# Problem statement
What is the number of lines in the following data that contain "image"? Answer with the number alone.

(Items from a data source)
┄┄┄┄┄┄┄┄┄┄┄┄┄┄┄┄┄┄┄┄

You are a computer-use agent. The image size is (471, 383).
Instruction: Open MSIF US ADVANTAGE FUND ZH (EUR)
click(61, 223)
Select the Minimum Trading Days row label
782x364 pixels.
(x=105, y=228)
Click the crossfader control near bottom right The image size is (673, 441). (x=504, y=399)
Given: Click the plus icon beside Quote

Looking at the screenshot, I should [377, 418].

┄┄┄┄┄┄┄┄┄┄┄┄┄┄┄┄┄┄┄┄

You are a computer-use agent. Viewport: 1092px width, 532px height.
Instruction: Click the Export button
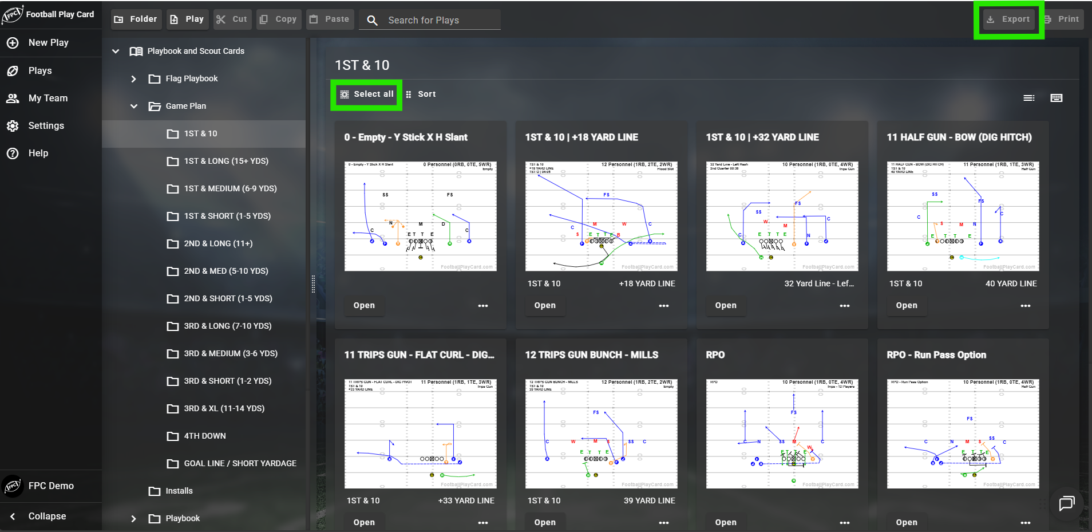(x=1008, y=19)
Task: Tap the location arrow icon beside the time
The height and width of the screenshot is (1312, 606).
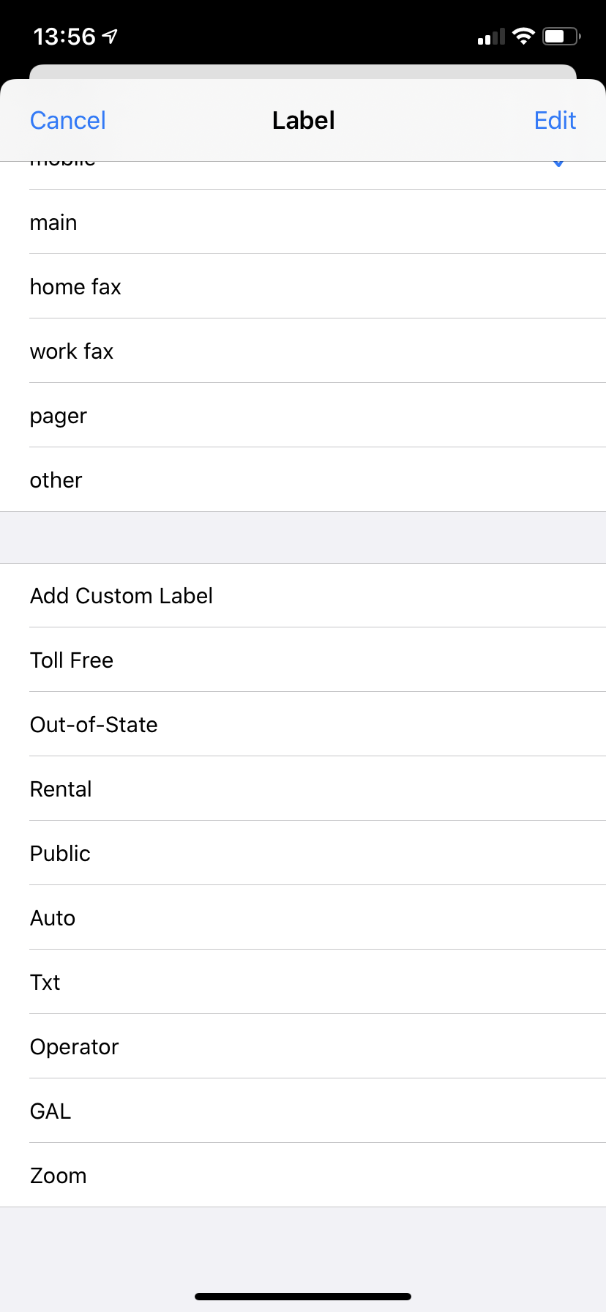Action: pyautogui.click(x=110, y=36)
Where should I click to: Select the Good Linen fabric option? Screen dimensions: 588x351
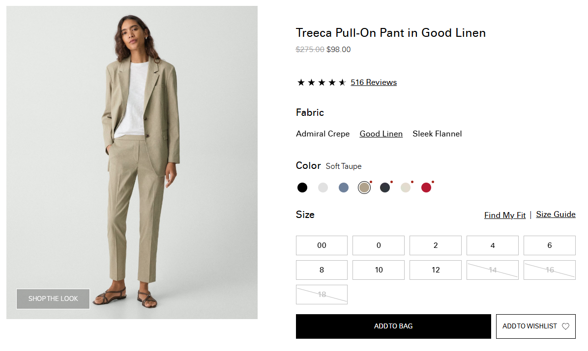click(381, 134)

┄┄┄┄┄┄┄┄┄┄┄┄┄┄┄┄┄┄┄┄

# The completed task
2